CPI inflation numbers were just released by the National Bureau of Statistics. As expected, they showed a continued decline in the year-on-year CPI inflation, although at 6.3% the figure was better than market expectations of 6.5%. Given the trajectory of food prices so far this month CPI inflation for August could fall below 6%. On average prices in July rose 0.1% month on month.
This is great news, but it is not unambiguously good. The non-food component of CPI rose from 1.9% year on year in June to 2.1% in July, so although it is low, it is rising – not a good sign, in my opinion. We are also hearing more and power about power shortages and rationing outside the Olympic-blessed city of Beijing. World fuel prices may be declining, but they are still substantially higher than they are in China, thanks to price freezes. This can’t help but put continued upward pressure on the cost of energy.
So now we’re caught in the bind that I discussed yesterday. Declining CPI inflation will encourage those policy-makers who are mostly worried about slowing growth to insist that China back away from the various monetary and credit tightening measures it had tried to impose over the past nine months. High and rising PPI inflation will strengthen the concerns of those who think China’s main risk is from excessive monetary expansion.
Nothing has really changed to shift the argument decisively in one direction or the other, and I suspect we will continue to see tentative policy moves in both directions. The most amount of effort – or at least visible effort – seems to be that expended on tightening capital controls, but it is hard to know what this portends. If the capital controls are very successful – and I am doubtful they will be – it might create breathing space and give the authorities reason to speed up RMB appreciation again, with the controls preventing an accompanying surge in speculative inflows. If not, it puts greater pressure on them to regain control of monetary policy via a one-off maxi-revaluation. Either way I still think China cannot resolve its current imbalances without a significant currency adjustment.

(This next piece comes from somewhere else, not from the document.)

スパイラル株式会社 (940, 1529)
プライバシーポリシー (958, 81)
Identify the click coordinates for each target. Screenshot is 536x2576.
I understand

As for the stock market, at first it seemed pretty unambiguously in favor of the CPI data which, among other things, suggested that the authorities are more likely to be inclined to relax the “tightening” measures. After a very bad opening that left the SSE Composite down by a little more than 1.5%, the mid-morning release of CPI data turned the market around sharply, so that by lunch it had regained all it had lost, plus an extra 0.2%.
But the happiness didn’t last. Perhaps there were rising worries that the huge gap between PPI and CPI inflations would hurt corporate profits, or perhaps investors are just to depressed to enjoy a rally (worrying, among other things, about unrest in Xinjiang province, where the death toll over the last week is up to 31), but immediately after lunch after a quick 7-point jump in the first five minutes the market suddenly lost its legs and began sliding. It bounced around all afternoon, with the SSE Composite ending the day at 2457, just over half a percent below Monday’s close.
I think it is going to take a major effort to get this market to regain confidence, but even with a major government intervention I think there may be more bad news on the earnings front. Today’s Emerging Markets Economics Daily (produced by the research guys at Credit Suisse) has this to say about car sales:
Total vehicle sales growth in China moderated sharply in July to 4% yoy. According to the China Association of Automobile Manufacturers, sales of commercial vehicles contracted 3% yoy in July (to 177,600 units), the first contraction since January 2006. Passenger vehicles sales managed to maintain 7% yoy growth (to 488,200 units), but this was the first single digit growth since August 2006. The data reflect weakened domestic demand in China.
Credit Suisse goes on the say that their equity analyst, Michele Mak, believes commercial vehicle sales will slow even more dramatically over the rest of they year.
Three weeks ago on my blog I cited a Bloomberg article that said that “China’s stockpile of unsold new vehicles rose about 50 percent in the six months ended June, hitting a four-year high, as automakers expanded production and sales growth slowed.” In the article some commentators brushed off the rise in inventory saying that they were expecting a surge in car buying later in the year. If it doesn’t happen, I suppose we will necessarily see rapidly rising car inventories. Rising inventories is one of the main warning signals we have to watch for as evidence that the over-investment cycle is finally about to end.